Key Quotes & Analysis

"Some of our sailors, whether out of treachery or inadvertence, had informed the pilots 'that I was a stranger, and great traveller'"

— Narrator

Context: When Gulliver's ship arrives and he immediately gets flagged to authorities

This shows how casually people share information that can get others in trouble. Swift highlights how surveillance systems depend on ordinary people passing along 'harmless' details.

In Today's Words:

Someone on the crew told the harbor guys I was a foreigner who'd been around

"The king's great lenity to his subjects"

— Narrator

Context: Describing how the king is praised for his supposed mercy

Swift uses irony here - the king who poisons people through required ceremonies is celebrated for his kindness.

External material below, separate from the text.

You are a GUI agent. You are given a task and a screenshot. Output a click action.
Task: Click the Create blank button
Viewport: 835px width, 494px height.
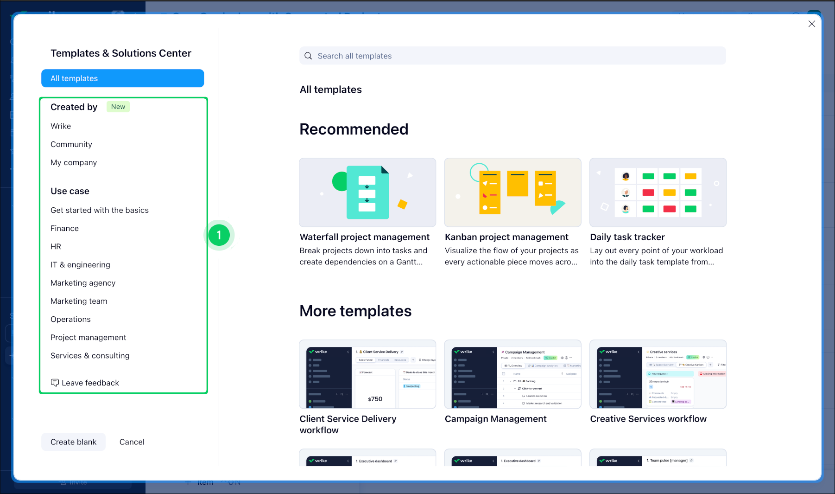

It exposes how power structures frame cruelty as compassion.

In Today's Words:

Everyone talks about how nice the king is to his people

"I was examined very strictly upon my first arrival"

— Narrator

Context: When customs officials detain Gulliver at the port

This captures the anxiety of being processed by bureaucracy - you're guilty until proven innocent, and officials have total power over your fate for arbitrary reasons.

In Today's Words:

They put me through the wringer as soon as I got there

Thematic Threads

Power

In This Chapter

The king's absolute authority expressed through ritualized humiliation that everyone must accept as honor

Development

Evolved from earlier chapters showing different forms of arbitrary authority

In Your Life:

You might see this when bosses create unreasonable demands then expect gratitude for minor flexibility.

Class

In This Chapter

Court hierarchy enforced through literal prostration, with nobles subject to poisoned floors when they fall from favor

Development

Continues examining how social position determines treatment and survival

In Your Life:

You might experience this in healthcare settings where your insurance status determines the respect you receive.

Social Expectations

In This Chapter

Everyone must learn elaborate phrases and perform degrading ceremonies to function in society

Development

Building on earlier themes of conformity requirements for social acceptance

In Your Life:

You might face this in any institution that demands specific language and behaviors for basic services.

Identity

In This Chapter

Gulliver must choose between maintaining dignity and gaining protection through submission

Development

Continues exploring how survival needs force identity compromises

In Your Life:

You might struggle with this when job requirements conflict with your personal values.

Human Relationships

In This Chapter

All relationships with authority figures mediated through ritualized submission and false gratitude

Development

Shows how power imbalances corrupt even basic human interactions

In Your Life:

You might notice this in any relationship where someone holds significant power over your wellbeing.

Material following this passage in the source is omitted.